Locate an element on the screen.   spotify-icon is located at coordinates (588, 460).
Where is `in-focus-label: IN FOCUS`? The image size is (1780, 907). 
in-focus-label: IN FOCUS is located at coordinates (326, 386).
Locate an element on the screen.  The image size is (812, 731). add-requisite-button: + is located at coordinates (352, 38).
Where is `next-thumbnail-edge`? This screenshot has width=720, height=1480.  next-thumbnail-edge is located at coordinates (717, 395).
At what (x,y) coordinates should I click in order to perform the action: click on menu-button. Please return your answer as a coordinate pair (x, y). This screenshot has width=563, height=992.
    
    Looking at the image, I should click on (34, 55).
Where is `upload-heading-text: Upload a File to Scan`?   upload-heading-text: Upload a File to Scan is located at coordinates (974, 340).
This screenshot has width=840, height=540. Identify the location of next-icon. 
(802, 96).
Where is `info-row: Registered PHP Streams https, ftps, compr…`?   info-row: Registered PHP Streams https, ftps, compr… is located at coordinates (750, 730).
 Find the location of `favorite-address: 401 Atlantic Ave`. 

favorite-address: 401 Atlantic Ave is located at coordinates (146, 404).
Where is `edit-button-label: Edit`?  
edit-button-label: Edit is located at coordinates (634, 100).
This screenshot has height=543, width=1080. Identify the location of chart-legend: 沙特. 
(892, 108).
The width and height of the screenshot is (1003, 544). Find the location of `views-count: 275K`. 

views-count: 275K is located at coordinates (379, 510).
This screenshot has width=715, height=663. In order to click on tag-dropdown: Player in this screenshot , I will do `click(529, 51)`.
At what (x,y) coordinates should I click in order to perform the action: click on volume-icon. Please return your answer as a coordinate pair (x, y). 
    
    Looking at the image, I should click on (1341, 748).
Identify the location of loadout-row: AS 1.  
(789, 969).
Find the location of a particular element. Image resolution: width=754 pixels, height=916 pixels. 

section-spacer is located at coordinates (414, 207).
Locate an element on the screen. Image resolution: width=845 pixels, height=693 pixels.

» **WORK REQUEST**
Could you reproduce every record above word for word, in the same order and with no changes?

» **ANSWER BOX**
Locate an element on the screen.   spotify-icon is located at coordinates (588, 460).
Where is `in-focus-label: IN FOCUS`? The image size is (1780, 907). 
in-focus-label: IN FOCUS is located at coordinates (326, 386).
Locate an element on the screen.  The image size is (812, 731). add-requisite-button: + is located at coordinates (352, 38).
Where is `next-thumbnail-edge`? This screenshot has width=720, height=1480.  next-thumbnail-edge is located at coordinates (717, 395).
At what (x,y) coordinates should I click in order to perform the action: click on menu-button. Please return your answer as a coordinate pair (x, y). This screenshot has width=563, height=992.
    
    Looking at the image, I should click on (34, 55).
Where is `upload-heading-text: Upload a File to Scan`?   upload-heading-text: Upload a File to Scan is located at coordinates (974, 340).
This screenshot has width=840, height=540. Identify the location of next-icon. 
(802, 96).
Where is `info-row: Registered PHP Streams https, ftps, compr…`?   info-row: Registered PHP Streams https, ftps, compr… is located at coordinates (750, 730).
 Find the location of `favorite-address: 401 Atlantic Ave`. 

favorite-address: 401 Atlantic Ave is located at coordinates (146, 404).
Where is `edit-button-label: Edit`?  
edit-button-label: Edit is located at coordinates (634, 100).
This screenshot has height=543, width=1080. Identify the location of chart-legend: 沙特. 
(892, 108).
The width and height of the screenshot is (1003, 544). Find the location of `views-count: 275K`. 

views-count: 275K is located at coordinates (379, 510).
This screenshot has width=715, height=663. In order to click on tag-dropdown: Player in this screenshot , I will do `click(529, 51)`.
At what (x,y) coordinates should I click in order to perform the action: click on volume-icon. Please return your answer as a coordinate pair (x, y). 
    
    Looking at the image, I should click on (1341, 748).
Identify the location of loadout-row: AS 1.  
(789, 969).
Find the location of a particular element. Image resolution: width=754 pixels, height=916 pixels. 

section-spacer is located at coordinates (414, 207).
Locate an element on the screen. Image resolution: width=845 pixels, height=693 pixels.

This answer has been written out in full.